::: Document passage

From August 1848, the growing threat posed by the Transvaal Boers to the still independent Batswana merafe was increased with the arrival of arguably the most gifted of all the Voortrekker leaders, Andries Pretorius.
By Jeff Ramsay Mon 24 Apr 2017, 15:53 pm (GMT +2)
Mmegi Blogs :: BACK 4D FUTURE For: The Man On The White Horse








Already a legend among his own people, Pretorius would appear in Setswana praise poems from the era as a mighty adversary who rode on a white horse (“mogale wa pitse e tshweu”).

A decade earlier, Pretorius had so appeared in Natal as the one who rescued the Boers from annihilation at the hands of Nkosi Dingane’s Amazulu.

This was in the wake of the February 1838 massacre of Piet Retief’s 100 men at eMungundlovu, along with the subsequent killing of another 500 or so Boers and their coloured servants by Dingane’s regiments in dawn raids along the Tugela River. 

The destruction of the latter camps is memorialised in the old town and country name “Weenen” (Afrikaans: “weeping”).

An April 1838 Boer counter-attack led by Hendrick Potgeiter was then defeated by the Amazulu at Ethaleni. With the subsequent withdraw of this “vlug kommando” across the Drakensburg, Dingane’s victory appeared complete.

But, on December 16, 1838, despair gave way to euphoria among the settlers in the aftermath of their lopsided victory under Pretorius’ command at Ncome.

There, some 3,000 Amazulu, but not a single Boer, died during an unsuccessful assault on Pretorius laager.

::::::
::: Excerpted records

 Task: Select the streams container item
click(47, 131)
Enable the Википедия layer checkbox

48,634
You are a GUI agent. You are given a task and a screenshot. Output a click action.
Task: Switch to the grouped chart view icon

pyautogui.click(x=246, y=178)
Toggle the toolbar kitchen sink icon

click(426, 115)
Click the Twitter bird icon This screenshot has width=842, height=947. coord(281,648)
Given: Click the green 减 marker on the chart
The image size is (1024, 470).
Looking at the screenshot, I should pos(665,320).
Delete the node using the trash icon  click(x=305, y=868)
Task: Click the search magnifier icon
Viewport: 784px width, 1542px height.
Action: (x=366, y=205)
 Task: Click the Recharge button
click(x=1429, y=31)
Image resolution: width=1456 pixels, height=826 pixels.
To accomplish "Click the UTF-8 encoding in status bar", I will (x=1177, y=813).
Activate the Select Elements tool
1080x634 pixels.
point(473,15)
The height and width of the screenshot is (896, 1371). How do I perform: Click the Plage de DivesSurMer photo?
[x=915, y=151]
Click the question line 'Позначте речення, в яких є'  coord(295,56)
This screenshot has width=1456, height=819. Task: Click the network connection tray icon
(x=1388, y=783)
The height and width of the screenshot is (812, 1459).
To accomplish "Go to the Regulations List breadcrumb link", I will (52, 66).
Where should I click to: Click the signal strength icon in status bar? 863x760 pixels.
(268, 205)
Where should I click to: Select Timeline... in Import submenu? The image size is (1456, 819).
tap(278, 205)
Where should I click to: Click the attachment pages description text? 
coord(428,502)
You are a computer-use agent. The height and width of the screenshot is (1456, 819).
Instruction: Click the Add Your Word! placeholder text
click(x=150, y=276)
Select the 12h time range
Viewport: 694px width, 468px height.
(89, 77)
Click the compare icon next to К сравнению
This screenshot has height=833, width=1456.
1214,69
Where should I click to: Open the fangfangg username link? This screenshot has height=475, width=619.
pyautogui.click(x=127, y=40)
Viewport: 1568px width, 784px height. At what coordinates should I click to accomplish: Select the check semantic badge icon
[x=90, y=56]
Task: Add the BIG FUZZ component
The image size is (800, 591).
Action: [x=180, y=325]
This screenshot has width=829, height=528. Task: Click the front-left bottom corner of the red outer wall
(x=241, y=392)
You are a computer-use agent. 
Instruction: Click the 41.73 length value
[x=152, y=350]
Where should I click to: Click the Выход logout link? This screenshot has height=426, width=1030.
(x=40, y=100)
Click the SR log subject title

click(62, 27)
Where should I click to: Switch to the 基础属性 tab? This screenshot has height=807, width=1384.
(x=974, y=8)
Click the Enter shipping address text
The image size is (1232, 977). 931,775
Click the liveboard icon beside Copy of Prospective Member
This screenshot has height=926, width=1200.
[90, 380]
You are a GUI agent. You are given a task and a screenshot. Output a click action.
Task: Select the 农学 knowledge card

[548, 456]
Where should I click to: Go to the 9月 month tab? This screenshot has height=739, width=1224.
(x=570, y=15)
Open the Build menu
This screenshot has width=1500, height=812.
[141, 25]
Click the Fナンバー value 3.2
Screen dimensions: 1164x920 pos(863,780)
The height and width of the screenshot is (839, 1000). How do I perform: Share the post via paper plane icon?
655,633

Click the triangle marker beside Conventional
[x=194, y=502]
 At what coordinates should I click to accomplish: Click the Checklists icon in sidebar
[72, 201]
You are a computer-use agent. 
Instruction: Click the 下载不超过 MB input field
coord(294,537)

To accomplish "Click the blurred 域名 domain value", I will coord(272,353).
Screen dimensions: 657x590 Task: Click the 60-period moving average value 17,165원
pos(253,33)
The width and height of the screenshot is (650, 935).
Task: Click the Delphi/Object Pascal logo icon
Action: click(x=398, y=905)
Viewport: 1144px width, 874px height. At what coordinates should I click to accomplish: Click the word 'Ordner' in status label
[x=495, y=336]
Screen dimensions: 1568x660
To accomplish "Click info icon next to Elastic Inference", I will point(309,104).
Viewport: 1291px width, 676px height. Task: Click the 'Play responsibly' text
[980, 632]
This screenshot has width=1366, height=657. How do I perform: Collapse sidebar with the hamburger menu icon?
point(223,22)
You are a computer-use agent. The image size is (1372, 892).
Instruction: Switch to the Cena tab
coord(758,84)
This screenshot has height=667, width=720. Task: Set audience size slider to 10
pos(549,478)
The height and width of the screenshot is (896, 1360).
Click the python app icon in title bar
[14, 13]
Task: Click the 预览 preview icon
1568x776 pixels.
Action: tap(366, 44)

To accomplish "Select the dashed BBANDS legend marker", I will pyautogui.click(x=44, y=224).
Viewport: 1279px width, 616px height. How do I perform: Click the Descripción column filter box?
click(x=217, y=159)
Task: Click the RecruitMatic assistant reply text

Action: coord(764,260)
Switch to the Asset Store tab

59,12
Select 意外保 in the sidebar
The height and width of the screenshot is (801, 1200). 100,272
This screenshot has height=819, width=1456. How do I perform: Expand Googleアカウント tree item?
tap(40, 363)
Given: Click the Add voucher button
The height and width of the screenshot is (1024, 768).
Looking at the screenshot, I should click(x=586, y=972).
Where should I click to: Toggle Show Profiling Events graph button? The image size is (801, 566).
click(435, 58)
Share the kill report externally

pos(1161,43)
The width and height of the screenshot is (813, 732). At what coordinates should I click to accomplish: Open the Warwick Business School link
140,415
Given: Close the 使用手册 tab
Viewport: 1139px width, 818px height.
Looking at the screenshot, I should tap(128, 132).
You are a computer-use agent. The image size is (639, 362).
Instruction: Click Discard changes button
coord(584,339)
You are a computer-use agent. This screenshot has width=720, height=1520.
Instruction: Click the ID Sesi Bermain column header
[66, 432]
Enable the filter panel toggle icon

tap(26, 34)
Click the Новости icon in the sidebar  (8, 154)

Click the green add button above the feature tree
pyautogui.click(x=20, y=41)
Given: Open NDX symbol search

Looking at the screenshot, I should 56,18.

::::::

* _Directive_: Reproduce everything in the passage on Andries Pretorius from "An April 1838" down to "on Pretorius laager.". Work only from the passage on Andries Pretorius.

* _Finished answer_:
An April 1838 Boer counter-attack led by Hendrick Potgeiter was then defeated by the Amazulu at Ethaleni. With the subsequent withdraw of this “vlug kommando” across the Drakensburg, Dingane’s victory appeared complete.

But, on December 16, 1838, despair gave way to euphoria among the settlers in the aftermath of their lopsided victory under Pretorius’ command at Ncome.

There, some 3,000 Amazulu, but not a single Boer, died during an unsuccessful assault on Pretorius laager.